Zu Punkt 1 folgende Erläuterungen:

Ich habe die ganzen CREATE-TABLE-Anweisungen und die INSERT-Anweisungen in einer Textdatei liegen. Diese brauche ich dann ja nur einzubinden, um die Datenbank usw. anzulegen, oder? Zum Schluss benötige ich dann nur eine csv-Datei, damit der Anwender seine Daten wieder an uns zurücksenden kann.


----------



## foobar (18. Jul 2006)

> Muss der Anwender für die Nutzung von hsqldb eigentlich auch das SDK installiert haben?


Nein, nur das JRE.



> Ich habe die ganzen CREATE-TABLE-Anweisungen und die INSERT-Anweisungen in einer Textdatei liegen. Diese brauche ich dann ja nur einzubinden, um die Datenbank usw. anzulegen, oder? Zum Schluss benötige ich dann nur eine csv-Datei, damit der Anwender seine Daten wieder an uns zurücksenden kann.


Klingt vernünftig. Was genau ist jetzt die Frage?



> Wie kann ich hsqldb administrieren (nicht Client-/Server)


Was willst du denn machen?


----------



## me.toString (18. Jul 2006)

Also wenn du HSQLDB administrieren willst, kannst du direkt auf ein Tool aus der HSQLDB zurückgreifen (ist zwar nur als Demo gedacht ... aber es funzt ganz gut) 
Zu finden unter: <hsqldb_home>/demo/runManager.sh (oder auch .bat)

Du kannst natürlich auch jedes andere DB-Tool nehmen, welches sich via JDBC mit einer DB verbinden kann. Ich nehme da immer den DBVisualizer ... lediglich den JDBC-Treiber bekannt machen und schon kann's los gehen.
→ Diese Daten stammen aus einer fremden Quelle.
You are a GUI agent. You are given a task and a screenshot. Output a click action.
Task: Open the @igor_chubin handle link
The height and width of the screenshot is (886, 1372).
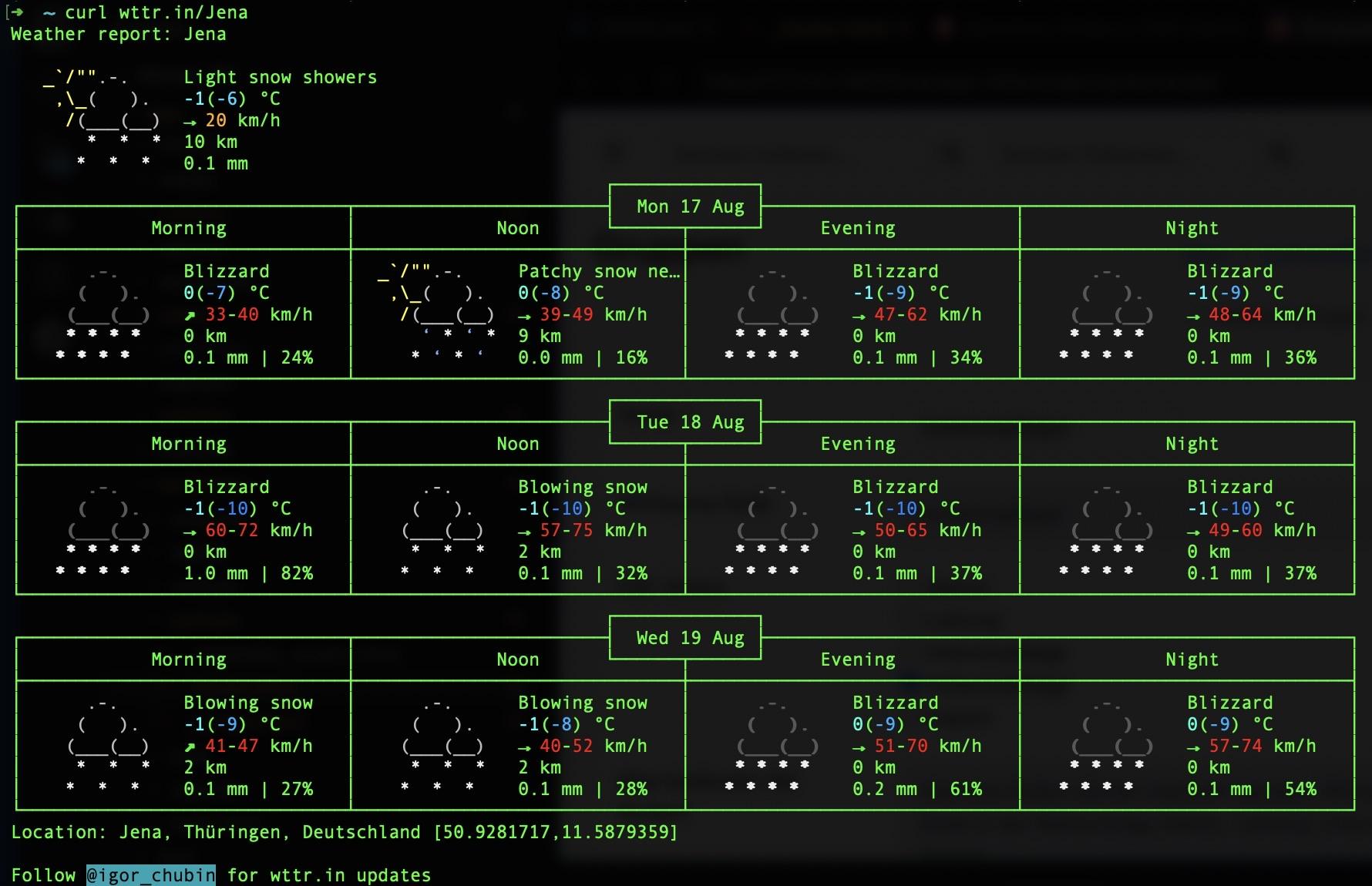pyautogui.click(x=151, y=875)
oder meinst du vielleicht was ganz anderes mit administrieren ??


----------



## Alex_winf01 (18. Jul 2006)

@ foobar

Ich liefere die ganzen Tabellen inkl. Einträge dem Anwender mit. Mein "Problem": Wie kann ich diese Textdatei einbinden, so dass diese 
a) ausgeführt werden (sprich: Tabellen anlegen, Inserts ausführen)
b) das ganze muss auch noch auf Text-Tabellen funktionieren.


----------



## foobar (18. Jul 2006)

> Ich liefere die ganzen Tabellen inkl. Einträge dem Anwender mit. Mein "Problem": Wie kann ich diese Textdatei einbinden, so dass diese
> a) ausgeführt werden (sprich: Tabellen anlegen, Inserts ausführen)
> b) das ganze muss auch noch auf Text-Tabellen funktionieren.


Da gibt es viele Möglichkeiten.

- Du packst alle Statements in ein SQL-Script und führst dieses beim Start aus.
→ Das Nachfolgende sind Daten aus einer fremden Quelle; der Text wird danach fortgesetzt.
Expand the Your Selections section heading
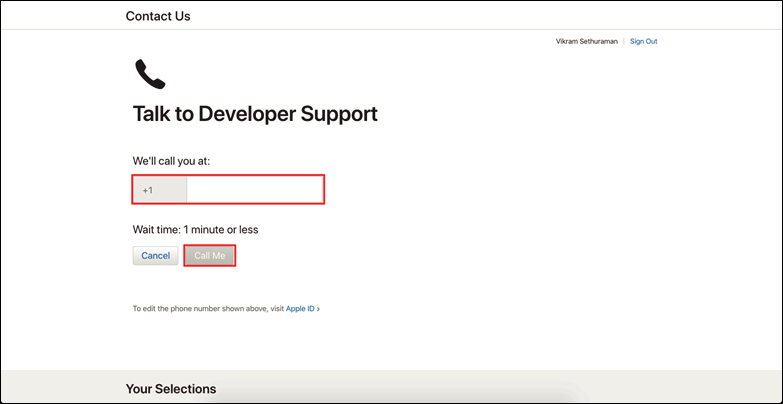783x404 pixels. (170, 388)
- Du verpackst deine Daten als CSV und kopierst diese einfach in den Ordner in dem die DB liegt (sofern du nur Text-Tables verwendest)

- Man könnte auch die Kundendaten als XML oder ähnliches speichern und dann über einen Menüpunkt importieren d.h. File parsen, Beans bauen, in DB schreiben.

Du mußt eben genau wissen was für dich/ deine Kunden am einfachsten zu Handhaben ist.

In meinem aktuellen Projekt arbeite ich auch mit HSQLDB, aber da verwende ich eine ganz andere Form der Initialisierung:
Beim Start der Anwendung wird überprüft ob der DB-Ordner vorhanden ist ansonsten wird er erstellt und alle Tabellen werden erzeugt. So ist immer Sichergestellt, daß die DB korrekt Iniatilisiert ist.


----------



## Alex_winf01 (18. Jul 2006)

Vielen Dank.


----------